[[ Data for processing open ]]

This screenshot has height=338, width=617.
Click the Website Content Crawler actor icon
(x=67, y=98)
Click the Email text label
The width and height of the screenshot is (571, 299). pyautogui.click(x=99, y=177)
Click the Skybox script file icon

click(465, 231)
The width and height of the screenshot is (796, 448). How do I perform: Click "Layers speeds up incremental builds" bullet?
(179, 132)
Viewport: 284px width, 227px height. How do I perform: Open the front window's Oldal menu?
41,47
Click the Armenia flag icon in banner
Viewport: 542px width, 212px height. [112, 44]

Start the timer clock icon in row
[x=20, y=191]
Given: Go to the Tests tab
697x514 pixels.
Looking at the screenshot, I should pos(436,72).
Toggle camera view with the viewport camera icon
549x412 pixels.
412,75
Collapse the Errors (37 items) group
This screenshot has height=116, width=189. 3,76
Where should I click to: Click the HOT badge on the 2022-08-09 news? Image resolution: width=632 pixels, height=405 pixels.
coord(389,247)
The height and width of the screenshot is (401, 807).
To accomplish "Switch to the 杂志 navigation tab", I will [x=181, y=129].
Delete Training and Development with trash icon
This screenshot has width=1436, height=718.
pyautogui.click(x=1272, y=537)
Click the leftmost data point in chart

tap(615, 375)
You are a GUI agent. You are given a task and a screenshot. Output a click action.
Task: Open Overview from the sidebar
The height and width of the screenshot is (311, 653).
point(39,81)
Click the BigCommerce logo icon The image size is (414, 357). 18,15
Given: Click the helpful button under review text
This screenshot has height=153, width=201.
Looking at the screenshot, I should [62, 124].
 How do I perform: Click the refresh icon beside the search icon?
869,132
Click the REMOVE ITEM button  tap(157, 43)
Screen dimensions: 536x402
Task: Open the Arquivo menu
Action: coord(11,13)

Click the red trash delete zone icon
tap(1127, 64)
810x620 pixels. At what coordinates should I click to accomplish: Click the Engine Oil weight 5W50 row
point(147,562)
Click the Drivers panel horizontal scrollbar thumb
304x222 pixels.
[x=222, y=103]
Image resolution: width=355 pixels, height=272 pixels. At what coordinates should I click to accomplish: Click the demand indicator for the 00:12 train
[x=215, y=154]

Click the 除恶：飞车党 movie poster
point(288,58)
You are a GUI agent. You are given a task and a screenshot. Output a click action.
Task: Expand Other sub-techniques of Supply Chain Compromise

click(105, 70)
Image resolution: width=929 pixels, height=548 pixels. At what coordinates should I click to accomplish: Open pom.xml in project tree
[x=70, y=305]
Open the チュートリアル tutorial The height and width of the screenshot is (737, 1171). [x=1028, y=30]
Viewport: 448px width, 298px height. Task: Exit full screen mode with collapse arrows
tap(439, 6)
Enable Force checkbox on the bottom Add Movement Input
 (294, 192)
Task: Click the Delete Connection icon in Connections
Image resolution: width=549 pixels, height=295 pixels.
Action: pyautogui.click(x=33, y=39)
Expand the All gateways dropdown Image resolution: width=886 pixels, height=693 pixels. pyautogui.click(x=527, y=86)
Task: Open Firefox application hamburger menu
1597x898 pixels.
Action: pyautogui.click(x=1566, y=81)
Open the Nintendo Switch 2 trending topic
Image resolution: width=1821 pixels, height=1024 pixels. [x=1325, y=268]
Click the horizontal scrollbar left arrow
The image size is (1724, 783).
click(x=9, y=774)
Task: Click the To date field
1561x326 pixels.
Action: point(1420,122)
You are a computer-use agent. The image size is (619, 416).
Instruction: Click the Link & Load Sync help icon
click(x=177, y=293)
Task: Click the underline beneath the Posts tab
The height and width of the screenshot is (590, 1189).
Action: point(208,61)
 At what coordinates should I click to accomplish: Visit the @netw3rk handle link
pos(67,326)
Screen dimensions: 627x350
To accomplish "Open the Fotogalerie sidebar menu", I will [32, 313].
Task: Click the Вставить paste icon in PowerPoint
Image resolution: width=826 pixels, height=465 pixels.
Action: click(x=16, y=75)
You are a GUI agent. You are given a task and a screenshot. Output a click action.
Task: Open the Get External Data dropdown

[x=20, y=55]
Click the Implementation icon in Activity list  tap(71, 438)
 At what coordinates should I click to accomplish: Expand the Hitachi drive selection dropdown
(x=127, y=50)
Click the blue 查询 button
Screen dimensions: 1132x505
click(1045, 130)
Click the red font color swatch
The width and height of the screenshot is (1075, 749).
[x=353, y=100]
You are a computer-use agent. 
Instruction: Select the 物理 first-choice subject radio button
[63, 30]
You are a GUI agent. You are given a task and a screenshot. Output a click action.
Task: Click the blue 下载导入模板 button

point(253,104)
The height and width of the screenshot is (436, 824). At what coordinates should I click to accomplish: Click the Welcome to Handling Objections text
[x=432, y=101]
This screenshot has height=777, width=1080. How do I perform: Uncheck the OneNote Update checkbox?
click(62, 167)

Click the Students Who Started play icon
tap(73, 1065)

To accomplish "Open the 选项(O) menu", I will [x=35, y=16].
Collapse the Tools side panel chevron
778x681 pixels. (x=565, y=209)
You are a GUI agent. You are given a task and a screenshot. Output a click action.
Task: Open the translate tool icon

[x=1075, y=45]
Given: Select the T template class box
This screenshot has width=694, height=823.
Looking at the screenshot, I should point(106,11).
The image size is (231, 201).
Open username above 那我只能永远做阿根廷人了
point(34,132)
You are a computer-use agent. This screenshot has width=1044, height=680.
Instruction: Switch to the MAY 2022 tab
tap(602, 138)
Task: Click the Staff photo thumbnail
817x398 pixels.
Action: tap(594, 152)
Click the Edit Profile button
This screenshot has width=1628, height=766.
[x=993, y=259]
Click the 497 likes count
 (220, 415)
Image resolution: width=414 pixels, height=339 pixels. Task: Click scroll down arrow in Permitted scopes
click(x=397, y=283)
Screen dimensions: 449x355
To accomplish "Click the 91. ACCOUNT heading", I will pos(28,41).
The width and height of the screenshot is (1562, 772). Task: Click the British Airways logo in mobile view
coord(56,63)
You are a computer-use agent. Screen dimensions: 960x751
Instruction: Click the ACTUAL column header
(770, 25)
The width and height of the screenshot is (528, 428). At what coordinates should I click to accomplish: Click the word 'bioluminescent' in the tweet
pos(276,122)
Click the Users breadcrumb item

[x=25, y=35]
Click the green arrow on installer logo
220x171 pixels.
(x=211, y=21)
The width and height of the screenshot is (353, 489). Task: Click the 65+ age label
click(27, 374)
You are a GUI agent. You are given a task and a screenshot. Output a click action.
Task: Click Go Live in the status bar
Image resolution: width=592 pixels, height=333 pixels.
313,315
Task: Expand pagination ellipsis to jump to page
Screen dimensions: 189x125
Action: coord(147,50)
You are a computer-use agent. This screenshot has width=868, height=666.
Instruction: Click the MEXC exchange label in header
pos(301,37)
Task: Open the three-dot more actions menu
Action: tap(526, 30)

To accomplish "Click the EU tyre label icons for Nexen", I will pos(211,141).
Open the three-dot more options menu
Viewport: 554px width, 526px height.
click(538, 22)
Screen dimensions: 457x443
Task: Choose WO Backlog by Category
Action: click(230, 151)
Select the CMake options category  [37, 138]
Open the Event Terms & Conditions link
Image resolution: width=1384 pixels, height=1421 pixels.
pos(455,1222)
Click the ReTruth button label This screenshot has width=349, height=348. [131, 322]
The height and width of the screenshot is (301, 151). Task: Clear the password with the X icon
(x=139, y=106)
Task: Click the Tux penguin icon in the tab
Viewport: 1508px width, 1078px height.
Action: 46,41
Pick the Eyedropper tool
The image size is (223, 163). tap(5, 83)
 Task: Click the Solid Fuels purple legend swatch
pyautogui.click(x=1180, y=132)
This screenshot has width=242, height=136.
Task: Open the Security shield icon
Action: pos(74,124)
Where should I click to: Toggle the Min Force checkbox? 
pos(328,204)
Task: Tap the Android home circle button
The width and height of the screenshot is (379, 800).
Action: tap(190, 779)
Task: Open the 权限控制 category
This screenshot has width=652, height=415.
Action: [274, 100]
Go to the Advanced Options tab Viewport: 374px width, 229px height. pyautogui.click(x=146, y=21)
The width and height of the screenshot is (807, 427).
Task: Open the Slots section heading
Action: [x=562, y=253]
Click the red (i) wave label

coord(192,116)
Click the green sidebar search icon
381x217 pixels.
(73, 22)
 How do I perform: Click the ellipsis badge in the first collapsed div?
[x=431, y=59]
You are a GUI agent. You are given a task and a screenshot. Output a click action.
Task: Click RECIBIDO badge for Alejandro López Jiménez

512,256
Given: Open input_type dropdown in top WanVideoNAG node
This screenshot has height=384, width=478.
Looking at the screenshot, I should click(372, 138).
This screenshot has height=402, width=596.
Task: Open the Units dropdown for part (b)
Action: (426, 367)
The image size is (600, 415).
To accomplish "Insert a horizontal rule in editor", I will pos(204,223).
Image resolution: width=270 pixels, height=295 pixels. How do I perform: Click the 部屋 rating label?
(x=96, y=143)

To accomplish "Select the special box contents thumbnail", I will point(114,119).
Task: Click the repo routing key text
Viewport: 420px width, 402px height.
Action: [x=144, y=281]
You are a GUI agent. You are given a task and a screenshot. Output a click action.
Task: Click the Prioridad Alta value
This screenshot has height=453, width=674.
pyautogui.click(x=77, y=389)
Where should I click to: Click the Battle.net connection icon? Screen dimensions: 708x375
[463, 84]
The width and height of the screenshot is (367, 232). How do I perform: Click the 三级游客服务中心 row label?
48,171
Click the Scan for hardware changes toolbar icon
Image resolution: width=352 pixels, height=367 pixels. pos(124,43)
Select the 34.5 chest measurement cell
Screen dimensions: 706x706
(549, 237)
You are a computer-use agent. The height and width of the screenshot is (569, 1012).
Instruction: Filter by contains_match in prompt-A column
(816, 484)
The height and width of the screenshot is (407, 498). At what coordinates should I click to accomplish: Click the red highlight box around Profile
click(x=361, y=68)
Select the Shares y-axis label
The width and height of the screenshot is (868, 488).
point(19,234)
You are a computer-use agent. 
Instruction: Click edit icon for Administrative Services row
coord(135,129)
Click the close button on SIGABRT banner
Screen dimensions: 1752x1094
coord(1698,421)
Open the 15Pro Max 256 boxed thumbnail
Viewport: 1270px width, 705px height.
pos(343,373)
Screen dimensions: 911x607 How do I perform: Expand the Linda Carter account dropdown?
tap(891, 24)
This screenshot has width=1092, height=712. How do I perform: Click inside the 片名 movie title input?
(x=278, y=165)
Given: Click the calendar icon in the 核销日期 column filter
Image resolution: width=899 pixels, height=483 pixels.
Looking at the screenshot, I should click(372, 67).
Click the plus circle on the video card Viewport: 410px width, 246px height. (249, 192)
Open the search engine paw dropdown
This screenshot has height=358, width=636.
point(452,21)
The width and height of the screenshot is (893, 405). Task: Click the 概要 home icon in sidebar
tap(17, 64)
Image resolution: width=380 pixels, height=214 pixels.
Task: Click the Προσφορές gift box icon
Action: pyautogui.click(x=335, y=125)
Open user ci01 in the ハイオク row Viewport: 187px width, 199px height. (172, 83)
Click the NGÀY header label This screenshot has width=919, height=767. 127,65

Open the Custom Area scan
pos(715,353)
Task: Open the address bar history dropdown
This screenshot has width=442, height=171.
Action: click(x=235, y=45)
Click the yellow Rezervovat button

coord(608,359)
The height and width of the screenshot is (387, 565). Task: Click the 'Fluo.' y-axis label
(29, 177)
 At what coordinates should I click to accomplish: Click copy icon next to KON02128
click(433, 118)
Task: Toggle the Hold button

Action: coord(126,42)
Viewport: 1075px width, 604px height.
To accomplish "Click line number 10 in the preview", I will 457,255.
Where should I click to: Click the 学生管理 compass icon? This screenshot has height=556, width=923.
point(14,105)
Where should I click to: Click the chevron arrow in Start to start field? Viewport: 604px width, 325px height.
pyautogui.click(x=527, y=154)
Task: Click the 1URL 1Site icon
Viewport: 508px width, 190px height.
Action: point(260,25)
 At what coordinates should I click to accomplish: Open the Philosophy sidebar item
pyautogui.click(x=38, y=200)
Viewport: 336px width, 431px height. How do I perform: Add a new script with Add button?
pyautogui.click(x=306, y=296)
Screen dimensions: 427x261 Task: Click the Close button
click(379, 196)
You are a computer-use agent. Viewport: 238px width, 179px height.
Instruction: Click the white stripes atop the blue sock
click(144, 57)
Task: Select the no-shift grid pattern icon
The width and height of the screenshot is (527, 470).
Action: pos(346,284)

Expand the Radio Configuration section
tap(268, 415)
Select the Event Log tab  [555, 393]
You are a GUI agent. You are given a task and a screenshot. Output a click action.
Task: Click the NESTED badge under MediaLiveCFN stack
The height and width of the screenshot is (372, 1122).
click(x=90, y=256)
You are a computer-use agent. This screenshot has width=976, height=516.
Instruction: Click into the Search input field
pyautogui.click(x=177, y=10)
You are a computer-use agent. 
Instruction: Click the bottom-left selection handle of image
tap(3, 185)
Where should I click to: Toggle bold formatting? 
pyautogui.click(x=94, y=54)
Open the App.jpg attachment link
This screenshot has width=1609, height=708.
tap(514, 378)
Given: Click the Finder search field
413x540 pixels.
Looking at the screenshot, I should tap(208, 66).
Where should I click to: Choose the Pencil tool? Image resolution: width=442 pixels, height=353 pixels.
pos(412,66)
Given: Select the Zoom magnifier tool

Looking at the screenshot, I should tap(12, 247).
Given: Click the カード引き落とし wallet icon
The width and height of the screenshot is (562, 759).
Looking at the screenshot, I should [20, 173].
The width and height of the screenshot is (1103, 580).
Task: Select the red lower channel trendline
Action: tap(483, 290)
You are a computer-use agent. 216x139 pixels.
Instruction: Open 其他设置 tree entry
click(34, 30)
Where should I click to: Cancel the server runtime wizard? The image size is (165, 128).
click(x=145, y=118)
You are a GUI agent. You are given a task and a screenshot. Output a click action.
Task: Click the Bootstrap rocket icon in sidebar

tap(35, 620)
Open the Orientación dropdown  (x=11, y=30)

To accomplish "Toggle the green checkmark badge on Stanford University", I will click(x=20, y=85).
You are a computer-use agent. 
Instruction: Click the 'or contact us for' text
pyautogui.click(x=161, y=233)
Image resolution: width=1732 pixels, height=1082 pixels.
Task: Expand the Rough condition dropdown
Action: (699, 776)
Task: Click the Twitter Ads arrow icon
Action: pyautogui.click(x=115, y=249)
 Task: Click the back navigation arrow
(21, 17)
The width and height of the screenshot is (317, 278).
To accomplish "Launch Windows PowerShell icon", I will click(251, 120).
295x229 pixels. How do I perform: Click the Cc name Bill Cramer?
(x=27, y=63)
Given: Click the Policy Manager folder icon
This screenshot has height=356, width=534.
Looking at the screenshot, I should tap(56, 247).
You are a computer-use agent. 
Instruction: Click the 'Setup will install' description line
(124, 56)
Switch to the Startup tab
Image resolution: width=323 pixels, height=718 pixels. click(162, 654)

[[ Data for processing closed ]]

_Task prompt_
Everything from the line containing "Task: Expand pagination" through the line containing "has width=868, height=666." in the material above should be retyped exactly, both ends included, and nothing more.

_Worked solution_
Task: Expand pagination ellipsis to jump to page
Screen dimensions: 189x125
Action: coord(147,50)
You are a computer-use agent. This screenshot has width=868, height=666.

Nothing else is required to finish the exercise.